The neighborhood seems to be at a juncture midway through the renovation plan. Vargas said she doesn’t mind describing her vision of Barrio Escalante as “elitist,” and she would rather keep the bars out. That version of the neighborhood has many supporters. But so does the other side, and many fans of the district hope the gap can be bridged. 

One resident, a local artist named Pablo Murillo, hopes to provide a new voice on the situation. After seeing the bickering over safety on the Barrio Escalante Facebook page, Murillo decided to volunteer for Barrio Escalante’s security committee.  

Murillo, 31, has lived in the neighborhood for more than three years. He enjoys the nightlife that has popped up around his home, and he frequents the bars with friends. He said it’s strange to keep hearing association members assume bar patrons are hooligans. 

Murillo belongs to an art collective called NoisNois, which held an exhibit at El Farolito, Spain’s Cultural Center, last year. Art remains a popular theme in many facets of the neighborhood’s renovation plan. Vargas, an artist, curates local exhibitions, and Hoxton’s and Monolokorock showcase Costa Rican art exhibits. NoisNois’ show included a performance art portion that played to a packed house. After the show, Murillo and the rest of the collective celebrated their success with food and drink at Barrio Escalante’s popular Turkish restaurant, Aya Sofía.

In the past year, the barrio has continued to develop. But it’s the proximity of these many activities that make the neighborhood so attractive, patrons and business owners said. 

For Murillo, there’s not much anyone can do to stop urban development. 

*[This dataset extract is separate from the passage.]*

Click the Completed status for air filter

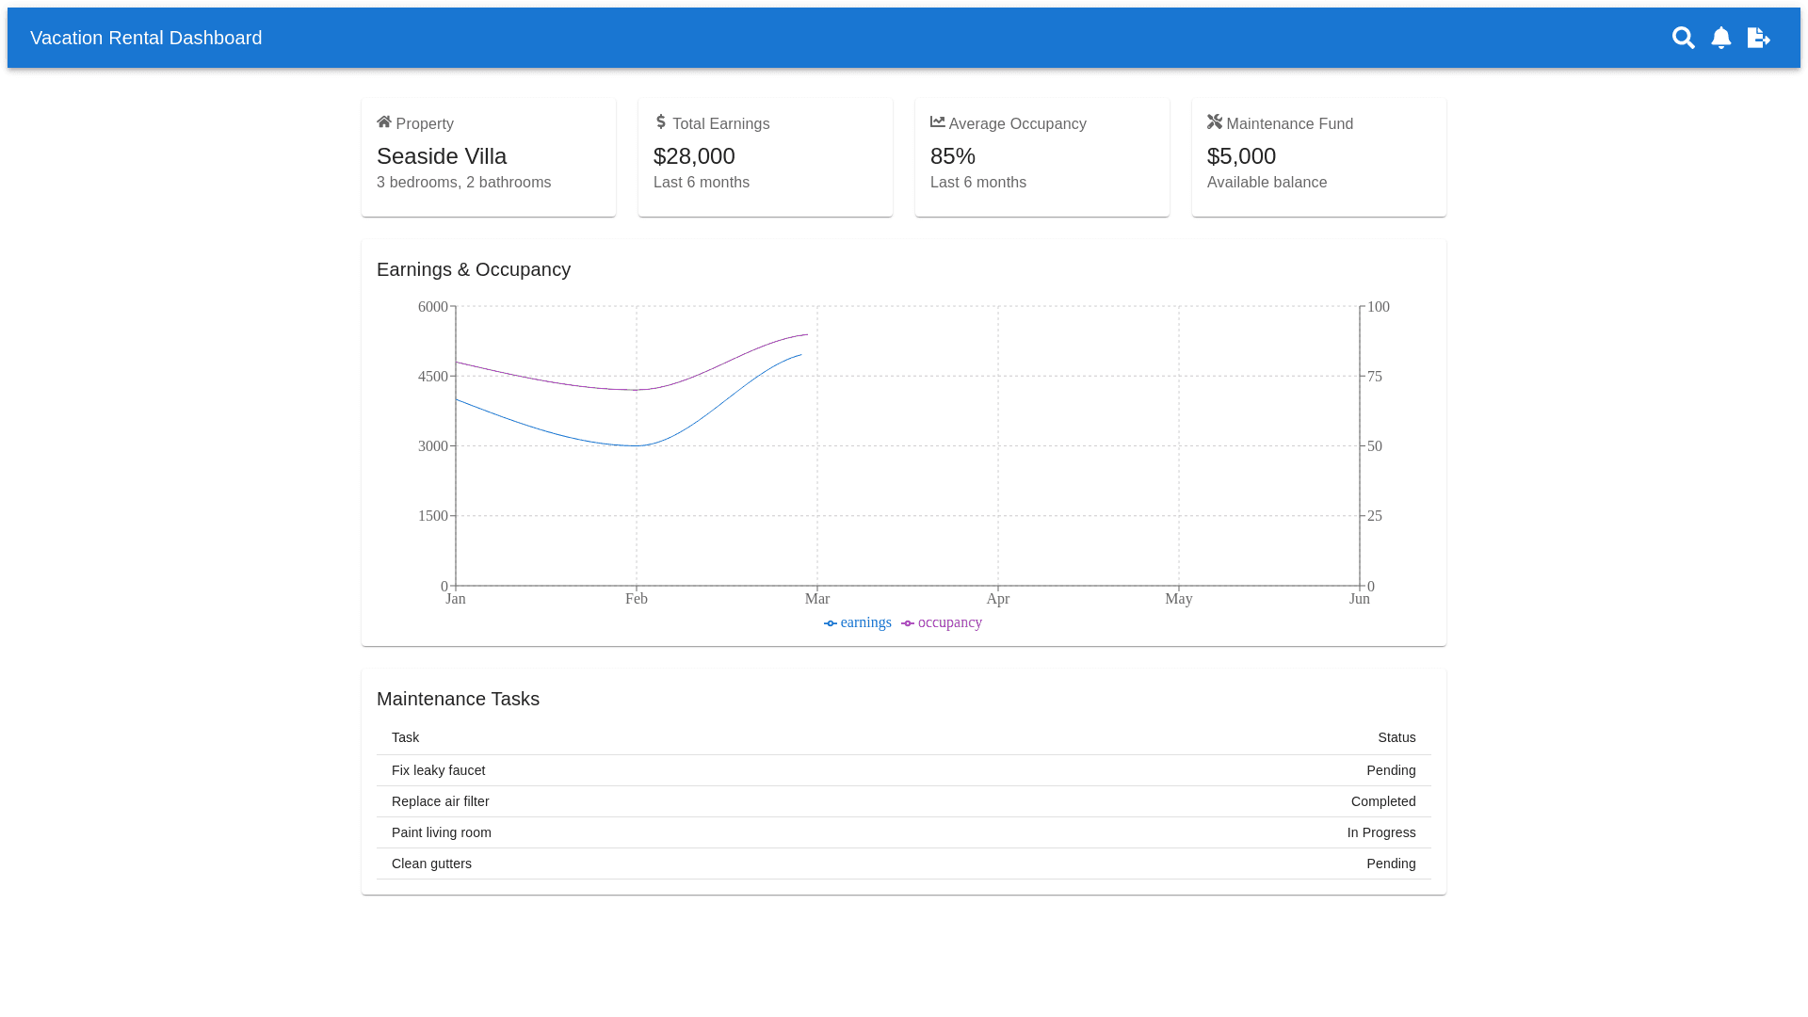coord(1382,801)
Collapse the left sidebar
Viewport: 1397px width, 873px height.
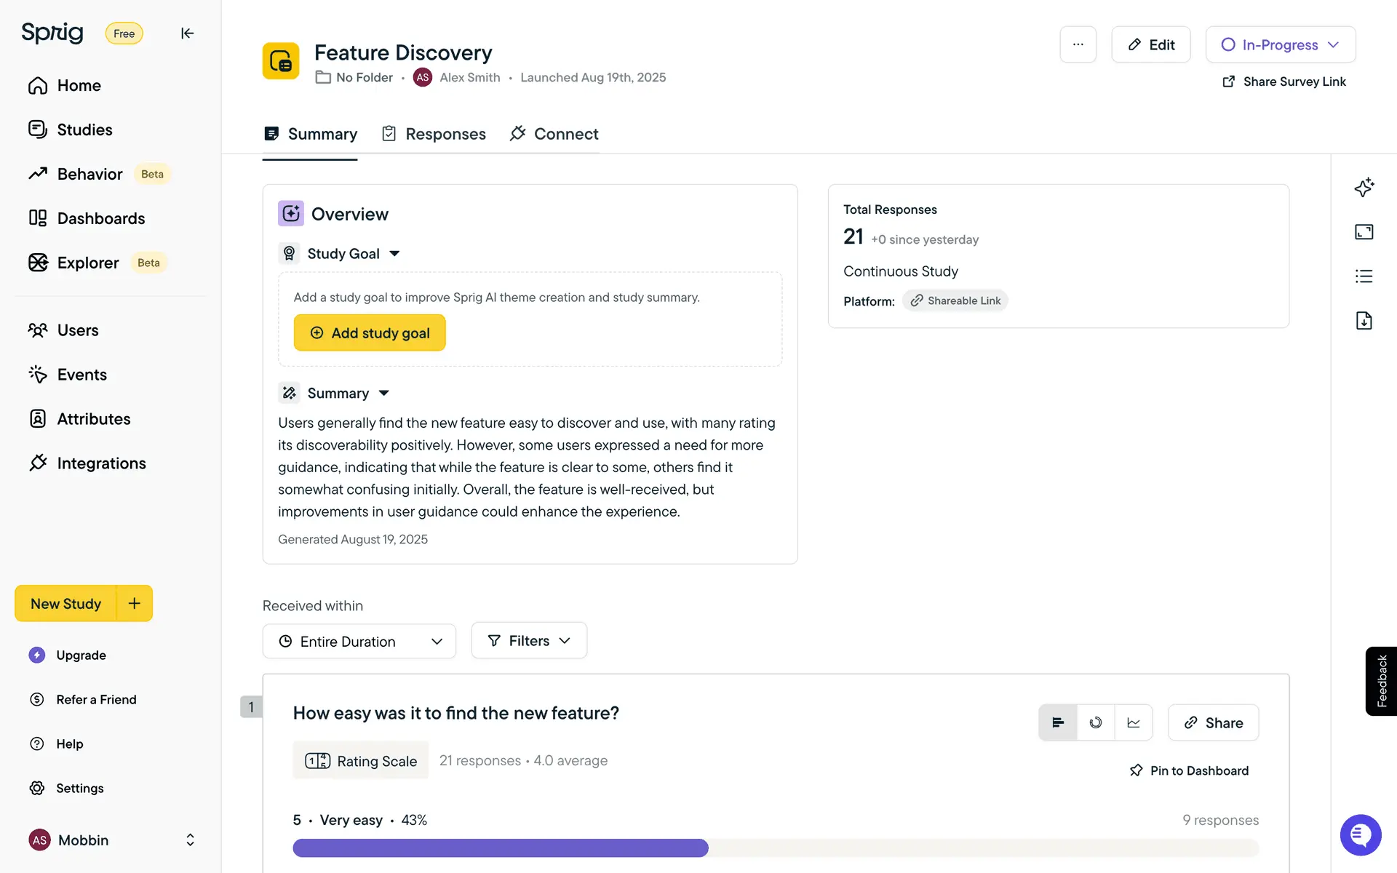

Like Granberg and Song, Murillo had his own run-in with an armed robber on the street two years ago. While he acknowledges that criminals prey on victims in numerous neighborhoods in the capital – many attacks are more frequent elsewhere -– Murillo agrees the barrio has felt less-safe lately.

For that reason, he wants to see more of an emphasis in the neighborhood on crime prevention and less on the bars.

 As Barrio Escalante grows, the neighborhood has a chance to reduce local crime, he said. What Murillo wants to see is simple, he said: All those aspects that make Barrio Escalante enjoyable to live – the history, the nightlife and the community – need to come together to make the neighborhood safe.

“You have everything close at walking distance, galleries, bars and other pretty cool places,” Murillo said. “It used to be safe enough to walk around. But not anymore. That’s the only concern.”